--- Start ---

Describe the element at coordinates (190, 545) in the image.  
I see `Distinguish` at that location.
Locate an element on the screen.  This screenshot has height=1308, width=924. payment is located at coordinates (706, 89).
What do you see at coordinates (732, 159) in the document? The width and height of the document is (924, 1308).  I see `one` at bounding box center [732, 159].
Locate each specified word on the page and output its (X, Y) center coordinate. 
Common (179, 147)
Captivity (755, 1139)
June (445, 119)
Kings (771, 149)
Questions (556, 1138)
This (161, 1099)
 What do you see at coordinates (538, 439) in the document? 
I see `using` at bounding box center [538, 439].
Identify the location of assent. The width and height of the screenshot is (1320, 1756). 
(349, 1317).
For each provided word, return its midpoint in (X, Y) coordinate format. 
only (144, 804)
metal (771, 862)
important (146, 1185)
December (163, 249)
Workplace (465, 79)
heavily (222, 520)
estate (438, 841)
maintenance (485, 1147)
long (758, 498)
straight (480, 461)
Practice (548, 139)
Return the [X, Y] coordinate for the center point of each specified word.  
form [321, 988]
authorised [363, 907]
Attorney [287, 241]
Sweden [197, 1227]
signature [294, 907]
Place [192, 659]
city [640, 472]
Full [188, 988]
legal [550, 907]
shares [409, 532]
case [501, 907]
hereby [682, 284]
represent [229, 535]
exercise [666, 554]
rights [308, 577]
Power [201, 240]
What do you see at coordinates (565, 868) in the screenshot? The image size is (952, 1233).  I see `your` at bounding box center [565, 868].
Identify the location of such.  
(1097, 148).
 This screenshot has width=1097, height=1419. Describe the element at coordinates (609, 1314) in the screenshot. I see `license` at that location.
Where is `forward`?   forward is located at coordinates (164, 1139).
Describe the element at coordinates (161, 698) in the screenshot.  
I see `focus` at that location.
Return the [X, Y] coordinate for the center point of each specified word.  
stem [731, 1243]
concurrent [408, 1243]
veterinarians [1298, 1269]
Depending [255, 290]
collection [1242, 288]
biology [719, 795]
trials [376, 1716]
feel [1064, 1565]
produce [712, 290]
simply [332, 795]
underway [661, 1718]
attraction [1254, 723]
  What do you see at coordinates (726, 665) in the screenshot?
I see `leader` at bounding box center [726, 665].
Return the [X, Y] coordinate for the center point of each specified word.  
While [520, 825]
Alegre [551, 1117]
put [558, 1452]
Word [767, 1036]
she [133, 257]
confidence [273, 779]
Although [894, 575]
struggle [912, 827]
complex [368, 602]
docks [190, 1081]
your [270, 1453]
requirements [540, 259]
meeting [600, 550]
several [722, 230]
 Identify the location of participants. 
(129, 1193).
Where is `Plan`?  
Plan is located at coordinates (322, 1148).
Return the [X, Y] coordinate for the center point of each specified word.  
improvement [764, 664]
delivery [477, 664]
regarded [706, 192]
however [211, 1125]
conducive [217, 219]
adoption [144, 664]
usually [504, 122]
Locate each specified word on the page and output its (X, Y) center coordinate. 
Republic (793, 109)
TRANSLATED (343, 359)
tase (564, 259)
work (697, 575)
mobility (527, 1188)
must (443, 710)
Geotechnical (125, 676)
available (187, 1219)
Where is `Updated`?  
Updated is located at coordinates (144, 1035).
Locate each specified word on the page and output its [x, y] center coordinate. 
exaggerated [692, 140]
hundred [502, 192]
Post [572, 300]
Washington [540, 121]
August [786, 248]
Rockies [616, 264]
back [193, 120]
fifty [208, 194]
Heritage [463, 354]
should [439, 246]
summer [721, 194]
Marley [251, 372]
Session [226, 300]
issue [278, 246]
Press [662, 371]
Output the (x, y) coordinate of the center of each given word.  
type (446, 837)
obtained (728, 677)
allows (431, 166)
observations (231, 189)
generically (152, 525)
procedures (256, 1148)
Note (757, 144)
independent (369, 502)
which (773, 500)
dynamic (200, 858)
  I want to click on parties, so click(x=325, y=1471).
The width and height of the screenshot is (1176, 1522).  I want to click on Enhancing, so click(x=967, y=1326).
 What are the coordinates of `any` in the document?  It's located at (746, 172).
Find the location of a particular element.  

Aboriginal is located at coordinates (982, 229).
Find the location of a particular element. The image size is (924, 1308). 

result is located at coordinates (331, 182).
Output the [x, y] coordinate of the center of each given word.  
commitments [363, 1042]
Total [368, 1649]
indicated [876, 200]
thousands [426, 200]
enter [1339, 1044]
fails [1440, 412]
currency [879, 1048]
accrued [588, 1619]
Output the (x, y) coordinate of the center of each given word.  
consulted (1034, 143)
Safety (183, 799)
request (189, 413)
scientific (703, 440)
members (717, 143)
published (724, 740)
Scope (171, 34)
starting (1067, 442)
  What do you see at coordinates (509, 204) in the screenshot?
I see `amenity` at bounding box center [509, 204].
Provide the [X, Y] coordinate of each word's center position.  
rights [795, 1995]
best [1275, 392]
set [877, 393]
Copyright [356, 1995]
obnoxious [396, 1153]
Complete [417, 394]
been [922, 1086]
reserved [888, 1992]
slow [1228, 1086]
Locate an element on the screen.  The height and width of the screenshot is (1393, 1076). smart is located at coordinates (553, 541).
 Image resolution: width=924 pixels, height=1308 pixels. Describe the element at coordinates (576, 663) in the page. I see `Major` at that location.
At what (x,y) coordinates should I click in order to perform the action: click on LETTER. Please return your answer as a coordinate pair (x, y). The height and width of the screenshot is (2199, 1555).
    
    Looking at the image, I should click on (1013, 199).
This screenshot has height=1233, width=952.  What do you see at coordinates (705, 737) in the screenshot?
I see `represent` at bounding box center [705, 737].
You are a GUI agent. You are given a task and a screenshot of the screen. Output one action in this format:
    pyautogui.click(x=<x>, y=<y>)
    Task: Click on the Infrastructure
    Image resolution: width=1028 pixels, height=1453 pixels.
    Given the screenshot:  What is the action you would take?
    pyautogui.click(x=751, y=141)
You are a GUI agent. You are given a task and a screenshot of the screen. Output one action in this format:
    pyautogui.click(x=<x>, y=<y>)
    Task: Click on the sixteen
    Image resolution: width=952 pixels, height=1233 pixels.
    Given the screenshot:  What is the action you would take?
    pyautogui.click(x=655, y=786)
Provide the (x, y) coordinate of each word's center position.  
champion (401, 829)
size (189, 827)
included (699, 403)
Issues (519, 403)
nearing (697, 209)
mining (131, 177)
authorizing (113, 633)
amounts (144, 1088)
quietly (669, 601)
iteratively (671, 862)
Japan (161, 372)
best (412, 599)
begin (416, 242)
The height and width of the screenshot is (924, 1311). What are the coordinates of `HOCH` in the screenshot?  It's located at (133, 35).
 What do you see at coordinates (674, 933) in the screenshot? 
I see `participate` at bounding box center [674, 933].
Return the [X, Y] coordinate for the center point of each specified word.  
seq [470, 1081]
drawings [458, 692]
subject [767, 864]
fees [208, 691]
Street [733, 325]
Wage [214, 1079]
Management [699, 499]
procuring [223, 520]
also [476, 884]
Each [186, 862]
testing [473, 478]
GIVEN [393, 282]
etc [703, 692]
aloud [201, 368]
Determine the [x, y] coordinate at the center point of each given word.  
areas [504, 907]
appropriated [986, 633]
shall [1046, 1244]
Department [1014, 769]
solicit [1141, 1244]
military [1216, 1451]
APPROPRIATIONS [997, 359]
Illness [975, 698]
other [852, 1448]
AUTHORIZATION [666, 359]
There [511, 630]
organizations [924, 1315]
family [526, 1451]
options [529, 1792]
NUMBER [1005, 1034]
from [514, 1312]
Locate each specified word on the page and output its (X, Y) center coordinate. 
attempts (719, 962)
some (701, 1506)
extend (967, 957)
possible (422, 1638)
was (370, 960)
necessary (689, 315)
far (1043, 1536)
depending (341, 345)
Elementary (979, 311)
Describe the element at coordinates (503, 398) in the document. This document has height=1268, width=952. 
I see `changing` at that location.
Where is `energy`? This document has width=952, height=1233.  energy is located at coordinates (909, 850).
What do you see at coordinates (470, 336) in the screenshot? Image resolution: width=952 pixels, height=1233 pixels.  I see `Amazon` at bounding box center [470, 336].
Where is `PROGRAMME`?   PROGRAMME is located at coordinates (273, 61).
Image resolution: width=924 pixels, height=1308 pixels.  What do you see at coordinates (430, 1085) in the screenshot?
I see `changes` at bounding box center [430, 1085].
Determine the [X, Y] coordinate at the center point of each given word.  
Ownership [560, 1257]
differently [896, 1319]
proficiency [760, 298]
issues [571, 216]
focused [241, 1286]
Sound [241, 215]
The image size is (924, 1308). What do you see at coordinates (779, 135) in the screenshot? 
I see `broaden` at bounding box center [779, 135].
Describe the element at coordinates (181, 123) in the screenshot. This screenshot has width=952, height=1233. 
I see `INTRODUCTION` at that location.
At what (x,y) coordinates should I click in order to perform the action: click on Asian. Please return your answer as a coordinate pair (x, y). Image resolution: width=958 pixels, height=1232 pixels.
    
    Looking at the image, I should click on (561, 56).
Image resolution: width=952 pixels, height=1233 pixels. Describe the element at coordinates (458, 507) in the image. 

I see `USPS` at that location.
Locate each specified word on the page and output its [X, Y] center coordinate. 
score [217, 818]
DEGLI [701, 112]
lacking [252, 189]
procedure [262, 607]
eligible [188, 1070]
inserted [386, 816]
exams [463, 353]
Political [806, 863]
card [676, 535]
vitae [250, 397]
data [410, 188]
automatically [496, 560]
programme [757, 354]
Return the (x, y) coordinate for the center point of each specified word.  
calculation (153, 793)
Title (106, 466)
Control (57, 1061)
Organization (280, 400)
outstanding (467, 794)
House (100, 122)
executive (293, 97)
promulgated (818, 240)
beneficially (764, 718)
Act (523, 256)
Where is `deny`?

--- End ---

Goal :: Return the rows above word for word, beginning with the first row and stopping after the one that contains "biology [719, 795]".

Problem solution ::
Describe the element at coordinates (190, 545) in the image.  
I see `Distinguish` at that location.
Locate an element on the screen.  This screenshot has height=1308, width=924. payment is located at coordinates (706, 89).
What do you see at coordinates (732, 159) in the document? The width and height of the document is (924, 1308).  I see `one` at bounding box center [732, 159].
Locate each specified word on the page and output its (X, Y) center coordinate. 
Common (179, 147)
Captivity (755, 1139)
June (445, 119)
Kings (771, 149)
Questions (556, 1138)
This (161, 1099)
 What do you see at coordinates (538, 439) in the document? 
I see `using` at bounding box center [538, 439].
Identify the location of assent. The width and height of the screenshot is (1320, 1756). 
(349, 1317).
For each provided word, return its midpoint in (X, Y) coordinate format. 
only (144, 804)
metal (771, 862)
important (146, 1185)
December (163, 249)
Workplace (465, 79)
heavily (222, 520)
estate (438, 841)
maintenance (485, 1147)
long (758, 498)
straight (480, 461)
Practice (548, 139)
Return the [X, Y] coordinate for the center point of each specified word.  
form [321, 988]
authorised [363, 907]
Attorney [287, 241]
Sweden [197, 1227]
signature [294, 907]
Place [192, 659]
city [640, 472]
Full [188, 988]
legal [550, 907]
shares [409, 532]
case [501, 907]
hereby [682, 284]
represent [229, 535]
exercise [666, 554]
rights [308, 577]
Power [201, 240]
What do you see at coordinates (565, 868) in the screenshot? The image size is (952, 1233).  I see `your` at bounding box center [565, 868].
Identify the location of such.  
(1097, 148).
 This screenshot has width=1097, height=1419. Describe the element at coordinates (609, 1314) in the screenshot. I see `license` at that location.
Where is `forward`?   forward is located at coordinates (164, 1139).
Describe the element at coordinates (161, 698) in the screenshot.  
I see `focus` at that location.
Return the [X, Y] coordinate for the center point of each specified word.  
stem [731, 1243]
concurrent [408, 1243]
veterinarians [1298, 1269]
Depending [255, 290]
collection [1242, 288]
biology [719, 795]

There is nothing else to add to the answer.